INSTRUÇÕES DA TAREFA:
No texto fornecido, que percentual das empresas enfrentará problemas de serviço de dívida no próximo ano, segundo o estudo global do BIS?

O problema é que a sobrevida daquelas empresas não é neutra e pode comprometer a competitividade de outras empresas com as quais elas fazem negócios; ser uma barreira de entrada para novas empresas e para o crescimento de empresas que entraram no mercado; dificultar o aumento da produtividade média da economia; afetar as finanças e fundos públicos de garantias; e deteriorar a qualidade das carteiras de crédito dos bancos, comprometendo balanços e requerendo aumento de provisões, o que poderia impactar a disponibilidade de recursos e o apetite de risco para novas operações de crédito mais adiante. Estudo global do BIS sugere que 50% das empresas enfrentarão problemas de serviço de dívida no próximo ano. Não seria exagero conjecturar que esta proporção poderá ser ainda maior entre as PME da região.
Tudo isto aponta para a utilidade de se dispor de uma espécie de “chave do crédito”, que alocaria recursos para empresas de forma racional e eficiente para promover uma recuperação saudável. Mas, infelizmente, o mundo é bem mais complicado. Afinal, num contexto tão hostil como o atual, pode haver muitos falsos-positivos e falsos-negativos na identificação de debilidades e condições de sobrevivência de empresas. O tema torna-se especialmente inquietante quando se leva em conta a realidade de grande parte das PME da região, para as quais dificuldades de acesso a crédito e a mercados e problemas de capacidades, de gestão e de deficiências tecnológicas são a norma, e não algo próprio de períodos de crise, o que sugere resiliência. Assim que os tomadores de decisão estão sendo confrontados com a difícil tarefa de pavimentar o caminho da retomada econômica ao tempo em que têm que reconhecer a difícil realidade da maioria das empresas.
O que fazer neste contexto tão complexo? Por suposto, não haveria um conjunto único de recomendações, já que medidas dependem das condições específicas de cada país, incluindo estágio da crise sanitária, espaço fiscal, sistema financeiro e instituições. Porém, há pontos de interesse geral.
Será especialmente útil avançar em métodos mais sofisticados de conhecimento e identificação de problemas das PME, de forma a lhes dar tratamento adequado de crédito. Neste sentido, bases de dados inovadoras, como as utilizadas por fintechs, por exemplo, poderiam ser empregadas como instrumentos adicionais de avaliação de crédito.
As intervenções públicas poderiam mirar na sustentabilidade da recuperação das empresas. Neste sentido, poder-se-ia condicionar o apoio de programas emergenciais à participação ativa das empresas em programas de capacitação de recursos humanos, melhoria da gestão e incorporação e uso de novas tecnologias, especialmente as associadas à transformação digital, de forma a reduzir custos e aumentar a produtividade e a competitividade.
Outras recomendações incluiriam trocas de dívidas, titularização de carteiras de PME e reformas das legislações de falência, que são, em boa parte, pouco eficientes e precipitam a quebra de empresas solventes e viáveis, mas que passam por problemas de liquidez.
Por fim, uma eventual orientação limitante de acesso a crédito que possa levar à quebradeira de PME deveria vir acompanhada de programas de renda mínima e de empregos emergenciais, de forma a mitigar o aumento do desemprego e da pobreza e gerar renda para apoiar a retomada da economia.
As boas notícias são que a crise sanitária já está sob controle em vários países, economias da região já começaram a dar sinais de recuperação e as políticas emergenciais estão dando tempo aos bancos para reforçarem as suas reservas de liquidez para fazerem frente à eventuais necessidades. Muitas incertezas, mas uma coisa é certa: a gestão adequada e oportuna do crédito será o fator determinante para a economia voltar e se manter nos trilhos.

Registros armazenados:
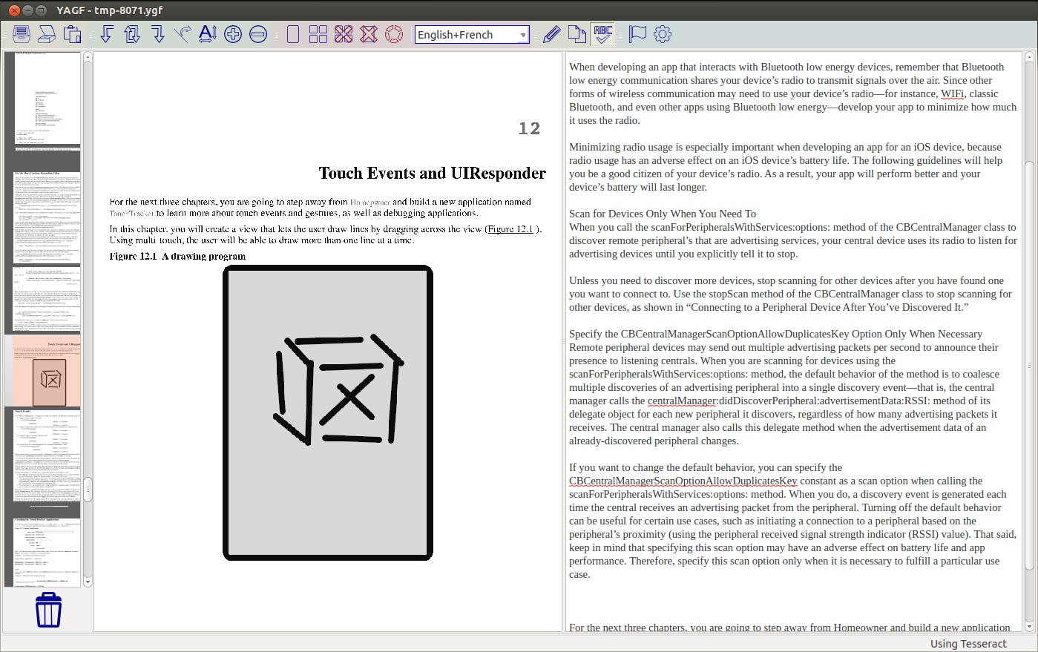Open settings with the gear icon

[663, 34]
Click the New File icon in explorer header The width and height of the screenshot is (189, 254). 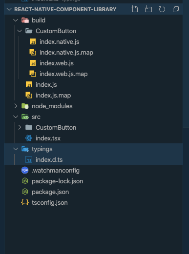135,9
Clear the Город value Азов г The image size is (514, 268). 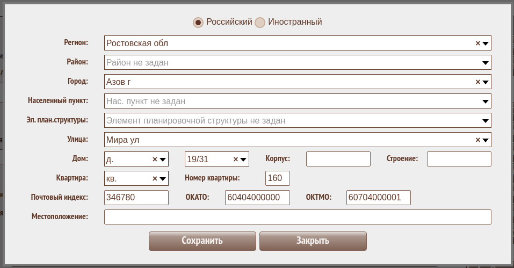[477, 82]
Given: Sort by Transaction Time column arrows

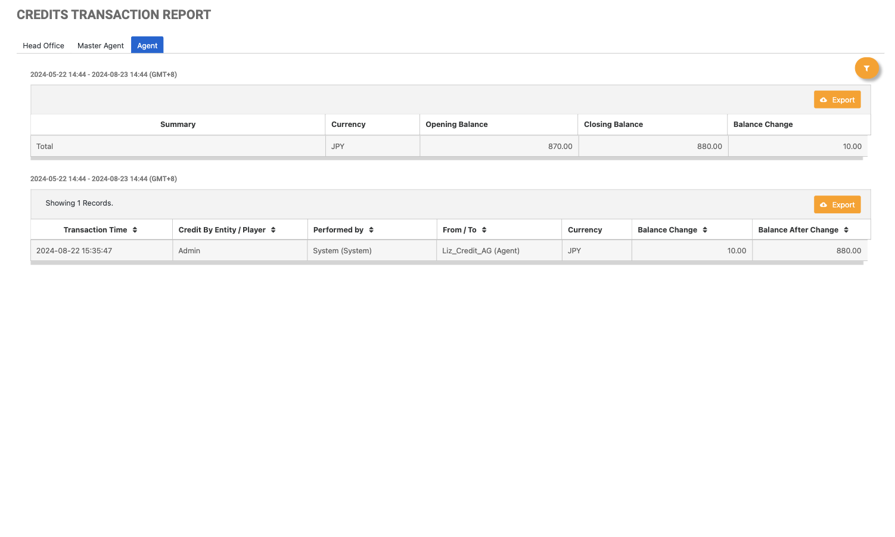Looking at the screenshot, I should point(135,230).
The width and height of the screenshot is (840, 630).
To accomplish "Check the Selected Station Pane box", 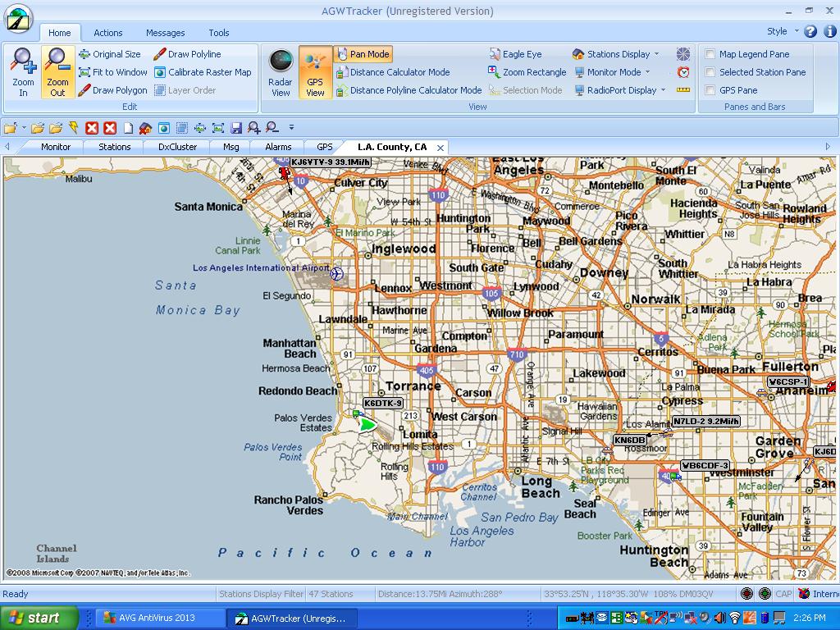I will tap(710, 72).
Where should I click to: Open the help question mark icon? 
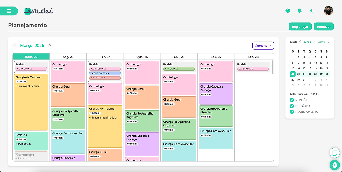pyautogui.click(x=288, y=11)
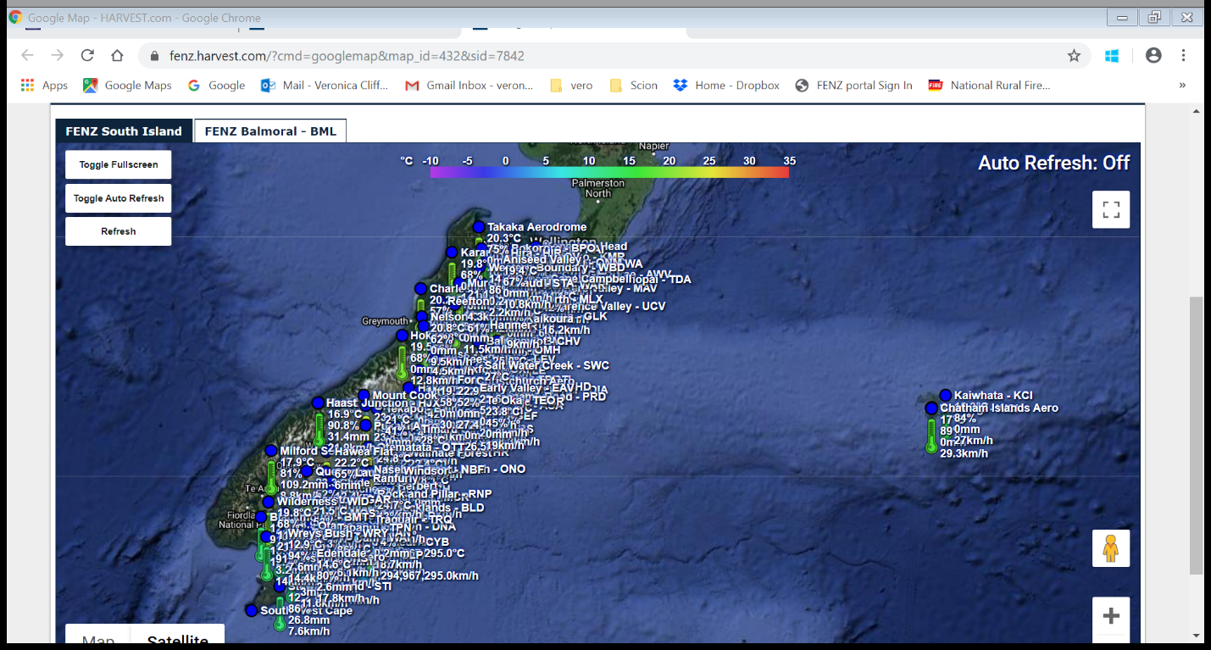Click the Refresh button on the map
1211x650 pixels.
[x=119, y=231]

SUA RESPOSTA:
50% das empresas.